An additional concern from the AUSFTA side letter on blood products is Australia’s commitment to recommend that competitive tenders be linked to a non-violation nullification of benefits (NVNB) article in Chapter 21.2(c) (Box 2). An NVNB claim can be made in cases where it is argued that the “spirit” of a thoroughly unambiguous (clearly agreed) treaty provision has been breached, even in the absence of any technical (actual) contravention. The World Trade Organization (WTO) has held that such claims require detailed justification and, despite US objections, has recently continued a moratorium on their use under the Trade-Related aspects of Intellectual Property Rights (“TRIPS”) Agreement.23 In one dispute case, European Communities — Measures Affecting Asbestos and Asbestos-Containing Products, the Appellate Body agreed with a previous panel24 that NVNB claims “should be approached with caution and should remain an exceptional remedy”.25 It explicitly left open the question of whether a party could have “reasonable expectations” for NVNB purposes in relation to “continued market access for products which are shown to pose a serious risk to human life or health”.25 It is uncertain how NVNB claims interact with Article 26 of the Vienna Convention on the Law of Treaties, incorporating the principle of pacta sunt servanda: “Every treaty in force is binding upon the parties to it and must be performed by them in good faith”.26 NVNB claims appear to undermine this fundamental principle of international law by subsequent reinterpretations based on the “spirit” of the agreement. In this case, the Australian Government has only agreed to recommend overseas tendering for plasma fractionation. If that recommendation is made, but the states and territories decide to deny overseas tenders, the US may lobby for, but cannot legally enforce, an ambit NVNB claim against Australia. Would such lobbying efforts undermine the rule of law in international relations by seeking to enforce the “spirit” of a non-existent or deliberately vague obligation to actually open up plasma fractionation to competitive tender?
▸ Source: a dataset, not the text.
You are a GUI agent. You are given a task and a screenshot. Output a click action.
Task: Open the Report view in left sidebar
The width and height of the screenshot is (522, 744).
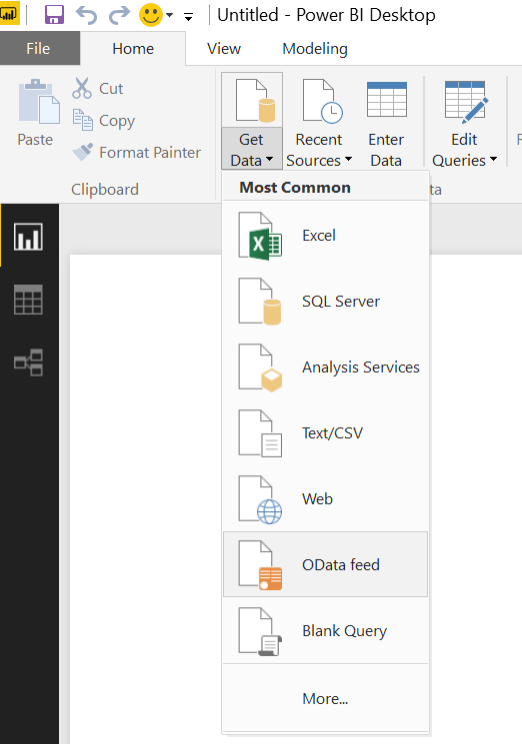point(28,236)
The current system of a single fractionation plant could be made more robust. At present, there may be delays caused by equipment breakdown, or the Australian plant could become a future terrorist target. Rather than primarily sourcing plasma fractionation services from overseas (the Australian Government’s preferred option), the present system could be improved if instead an arrangement is made for a suitable and ready alternative source to be accessed only in the event of significant delays in local manufacture. Currently, CSL’s overseas plants provide back-up, but the establishment of an additional, pre-approved offshore alternative source — for emergency use only in case of an ongoing supply problem — could lessen the impact (and perhaps the likelihood) of a terrorist attack at the CSL plant. Further, the presence of a viable alternative source may have the additional benefit of acting as a catalyst for greater efficiencies (in production rather than cost) at CSL, reducing the likelihood of manufacturing delays.

The outcome of the Review of Australia’s Plasma Fractionation Arrangements, as required by AUSFTA, could have major enduring consequences for the Australian health care system, its self-sufficiency in blood supply from low-risk donations, and its capacity to respond to natural and other disasters. Australia’s capacity for future self-sufficiency in fractionation would also be lost, while diminishing CSL’s core business could prove a major setback to Australia’s emerging biotechnology industry. The Australian public is entitled to ask why both major political parties agreed to include Australia’s plasma fractionation in the trade deal with the US, given its public health significance. It is possible that industry lobbying may take advantage of the fact that dispute settlement is likely to favour trade facilitation over the protection of public health.27 If the Review finds in favour of opening up Australia’s fractionation arrangements to overseas tender, the states and territories should carefully consider whether such changes would be in Australia’s national interest.